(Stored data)
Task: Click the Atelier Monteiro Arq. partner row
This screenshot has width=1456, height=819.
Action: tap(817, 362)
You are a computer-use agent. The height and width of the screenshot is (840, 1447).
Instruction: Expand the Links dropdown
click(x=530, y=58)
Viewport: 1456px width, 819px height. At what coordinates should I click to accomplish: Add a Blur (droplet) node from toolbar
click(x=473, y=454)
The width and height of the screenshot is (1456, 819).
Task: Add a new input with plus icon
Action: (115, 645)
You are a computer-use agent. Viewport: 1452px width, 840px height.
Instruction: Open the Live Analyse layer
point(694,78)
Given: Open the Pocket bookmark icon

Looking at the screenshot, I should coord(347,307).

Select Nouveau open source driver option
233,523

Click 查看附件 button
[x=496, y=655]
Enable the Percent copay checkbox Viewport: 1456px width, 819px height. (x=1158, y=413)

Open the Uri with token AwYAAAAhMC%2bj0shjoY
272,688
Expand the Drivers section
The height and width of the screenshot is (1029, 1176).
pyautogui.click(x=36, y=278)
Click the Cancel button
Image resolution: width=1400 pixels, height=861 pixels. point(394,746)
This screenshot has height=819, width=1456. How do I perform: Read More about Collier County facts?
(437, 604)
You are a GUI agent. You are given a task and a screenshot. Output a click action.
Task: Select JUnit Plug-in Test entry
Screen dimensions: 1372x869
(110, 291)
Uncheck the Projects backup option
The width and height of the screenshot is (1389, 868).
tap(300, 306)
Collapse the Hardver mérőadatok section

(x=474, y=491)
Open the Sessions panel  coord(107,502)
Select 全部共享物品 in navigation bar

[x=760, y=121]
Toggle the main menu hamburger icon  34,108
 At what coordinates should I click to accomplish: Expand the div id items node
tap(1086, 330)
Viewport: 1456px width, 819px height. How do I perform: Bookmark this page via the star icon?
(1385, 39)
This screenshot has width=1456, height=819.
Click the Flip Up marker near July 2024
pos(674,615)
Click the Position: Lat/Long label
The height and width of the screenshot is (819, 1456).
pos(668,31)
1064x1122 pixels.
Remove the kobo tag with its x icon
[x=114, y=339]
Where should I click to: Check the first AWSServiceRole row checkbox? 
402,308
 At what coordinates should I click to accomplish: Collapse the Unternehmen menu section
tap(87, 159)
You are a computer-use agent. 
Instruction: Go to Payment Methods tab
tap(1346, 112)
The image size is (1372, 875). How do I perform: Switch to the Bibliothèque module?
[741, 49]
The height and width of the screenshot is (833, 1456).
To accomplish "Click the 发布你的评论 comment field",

WORK ORDER
Repeat only the lines starting at the one that contains "Open the Uri with token AwYAAAAhMC%2bj0shjoY" and ending at the last line above, exactly as written.

REPLY TO THE EXERCISE
Open the Uri with token AwYAAAAhMC%2bj0shjoY
272,688
Expand the Drivers section
The height and width of the screenshot is (1029, 1176).
pyautogui.click(x=36, y=278)
Click the Cancel button
Image resolution: width=1400 pixels, height=861 pixels. point(394,746)
This screenshot has height=819, width=1456. How do I perform: Read More about Collier County facts?
(437, 604)
You are a GUI agent. You are given a task and a screenshot. Output a click action.
Task: Select JUnit Plug-in Test entry
Screen dimensions: 1372x869
(110, 291)
Uncheck the Projects backup option
The width and height of the screenshot is (1389, 868).
tap(300, 306)
Collapse the Hardver mérőadatok section

(x=474, y=491)
Open the Sessions panel  coord(107,502)
Select 全部共享物品 in navigation bar

[x=760, y=121]
Toggle the main menu hamburger icon  34,108
 At what coordinates should I click to accomplish: Expand the div id items node
tap(1086, 330)
Viewport: 1456px width, 819px height. How do I perform: Bookmark this page via the star icon?
(1385, 39)
This screenshot has width=1456, height=819.
Click the Flip Up marker near July 2024
pos(674,615)
Click the Position: Lat/Long label
The height and width of the screenshot is (819, 1456).
pos(668,31)
1064x1122 pixels.
Remove the kobo tag with its x icon
[x=114, y=339]
Where should I click to: Check the first AWSServiceRole row checkbox? 
402,308
 At what coordinates should I click to accomplish: Collapse the Unternehmen menu section
tap(87, 159)
You are a computer-use agent. 
Instruction: Go to Payment Methods tab
tap(1346, 112)
The image size is (1372, 875). How do I perform: Switch to the Bibliothèque module?
[741, 49]
The height and width of the screenshot is (833, 1456).
To accomplish "Click the 发布你的评论 comment field",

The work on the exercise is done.